### Stated task:
Could you copy every line of the items below word for word, leaving the pictures out of your answer?

### Raw data:
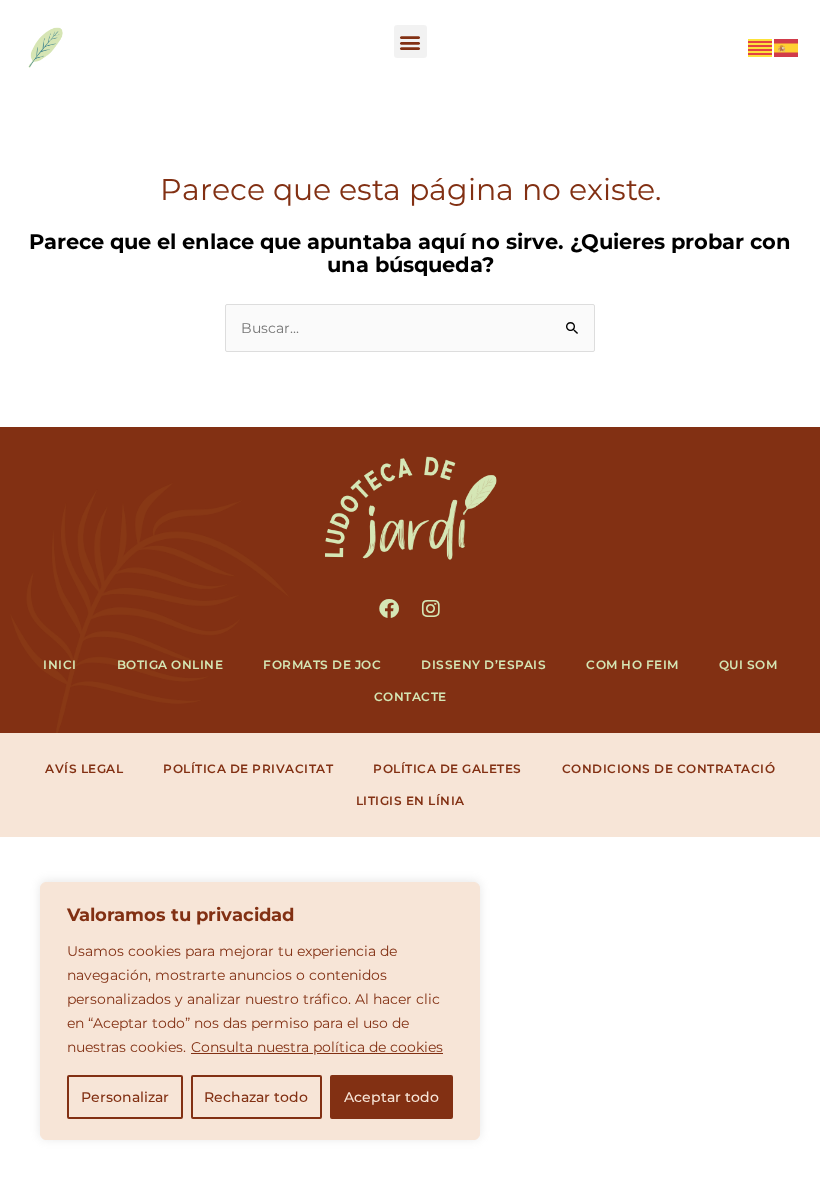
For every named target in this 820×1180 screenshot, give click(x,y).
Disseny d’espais (483, 664)
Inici (60, 664)
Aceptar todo (391, 1097)
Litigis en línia (410, 800)
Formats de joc (322, 664)
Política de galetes (447, 768)
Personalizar (125, 1097)
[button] (410, 41)
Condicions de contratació (669, 768)
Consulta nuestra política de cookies (317, 1047)
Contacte (410, 696)
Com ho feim (632, 664)
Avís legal (84, 768)
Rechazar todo (256, 1097)
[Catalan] (761, 46)
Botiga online (170, 664)
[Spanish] (787, 46)
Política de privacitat (248, 768)
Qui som (748, 664)
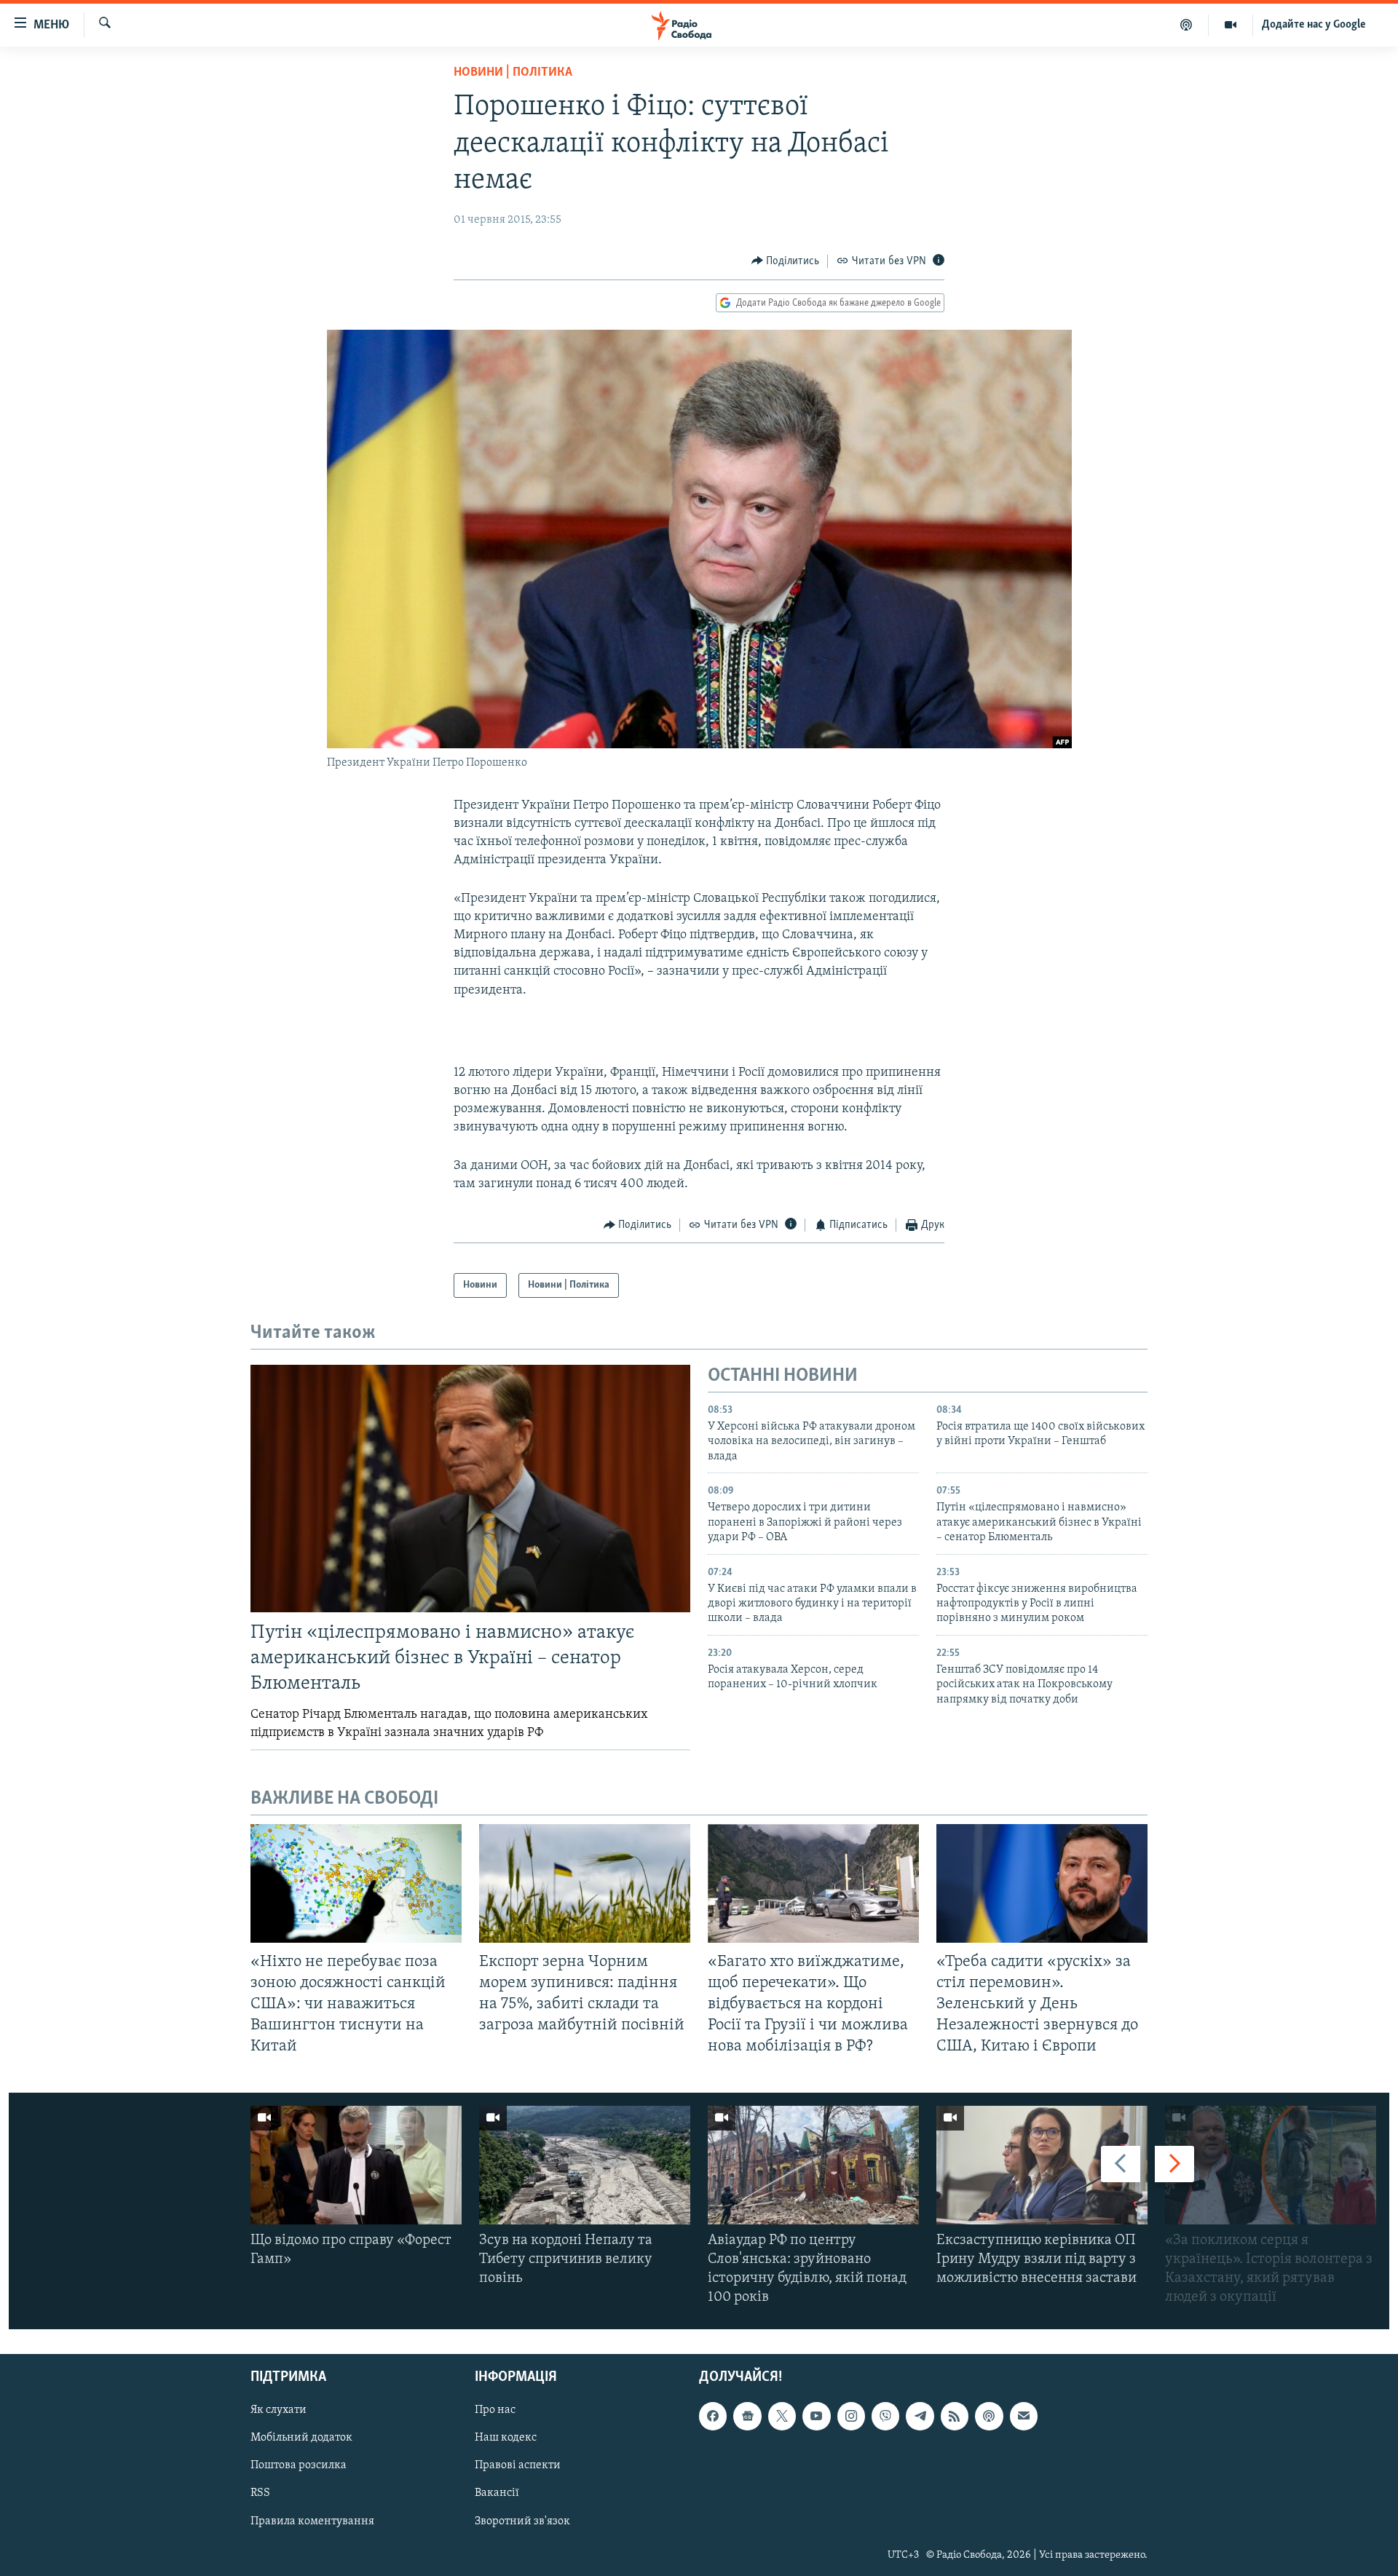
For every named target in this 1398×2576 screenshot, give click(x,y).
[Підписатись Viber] (885, 2416)
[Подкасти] (1186, 25)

### Response:
For every named target in this 820×1180 screenshot, give click(x,y).
Disseny d’espais (483, 664)
Inici (60, 664)
Aceptar todo (391, 1097)
Litigis en línia (410, 800)
Formats de joc (322, 664)
Política de galetes (447, 768)
Personalizar (125, 1097)
[button] (410, 41)
Condicions de contratació (669, 768)
Consulta nuestra política de cookies (317, 1047)
Contacte (410, 696)
Com ho feim (632, 664)
Avís legal (84, 768)
Rechazar todo (256, 1097)
[Catalan] (761, 46)
Botiga online (170, 664)
[Spanish] (787, 46)
Política de privacitat (248, 768)
Qui som (748, 664)
For every named target in this 1398×2576 screenshot, give click(x,y).
[Підписатись Viber] (885, 2416)
[Подкасти] (1186, 25)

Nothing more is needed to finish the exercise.